We got up at 4 a.m. to shoot sunrise silhouettes in the water. Have we lost it? Water angles? At Sunrise? Peeling Creed out of bed each morning was gnarly. He was baffled.. It worked out. though, the waking up early I have never appreciated light so much. And I have never appreciated beer so much either after getting up at 4 a.m. Christ. The second beer down and we hit the doggies. Greyhounds running around after a little bunny rabbit, with names like Pound On Tubby, Suss Man's Boots, Planking. I have a method with the dogs: bet on the wildest name. Disregard all odds. The method worked and I came out ahead.
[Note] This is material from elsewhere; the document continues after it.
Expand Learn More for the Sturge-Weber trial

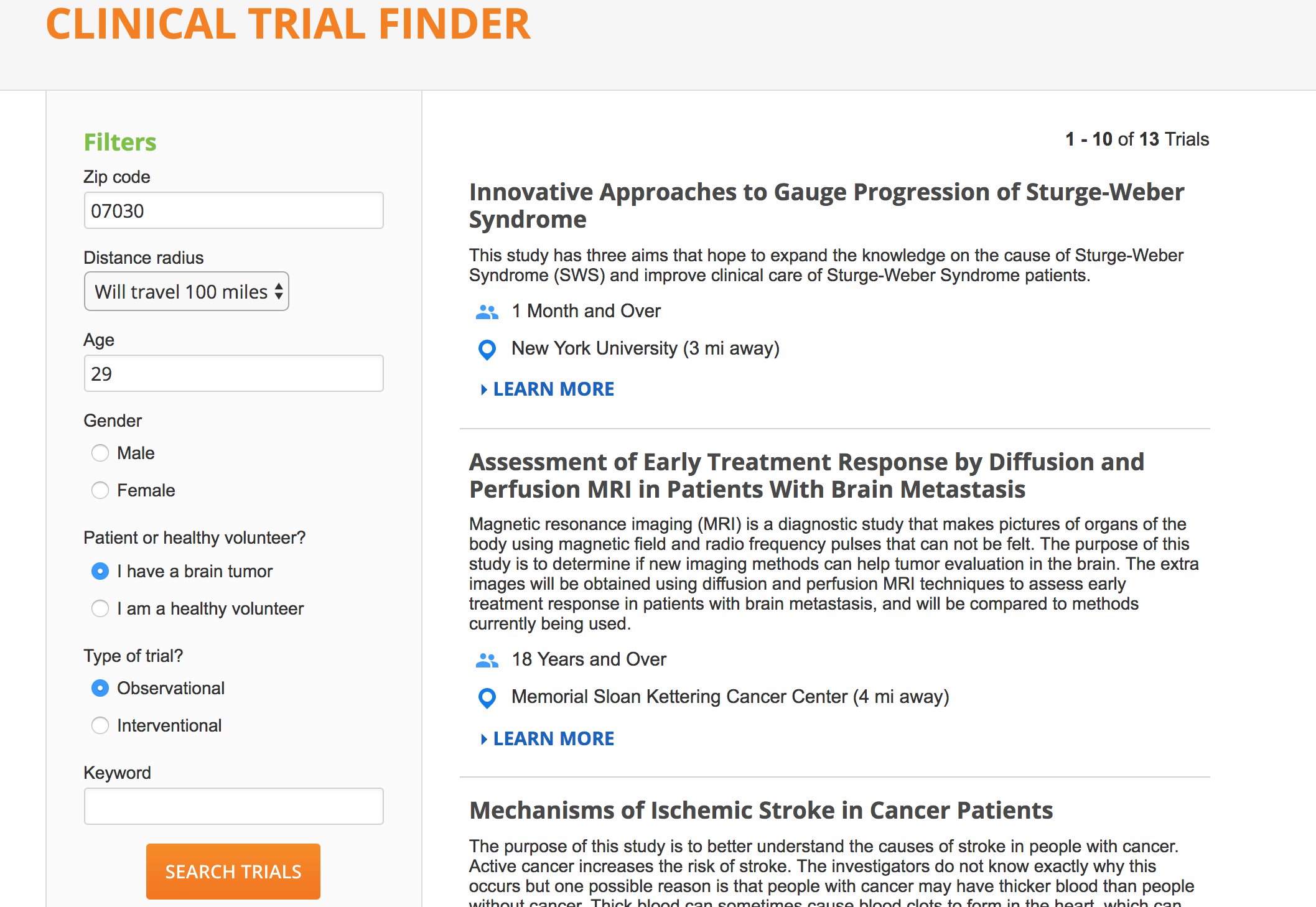pos(548,388)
We told a lot of stories. I don't remember any of them. You’re not supposed to. You’re in the moment. I have a really bad memory anyway. I tell people it because I live in the moment, look to the future. But some things you never forget. We played pokies, I got a feature, via syndy. A syndicate is where you and a few other people throw the same amount of money in the machine and watch the machine eat that money. But we got 3 pyramids, or was it money bags? We were pretty twisted at the time. Three pyramids equals feature, features are bad ass.
Now we just need to keep these times going. Spend our money or more and more road trips. Less office, more journey.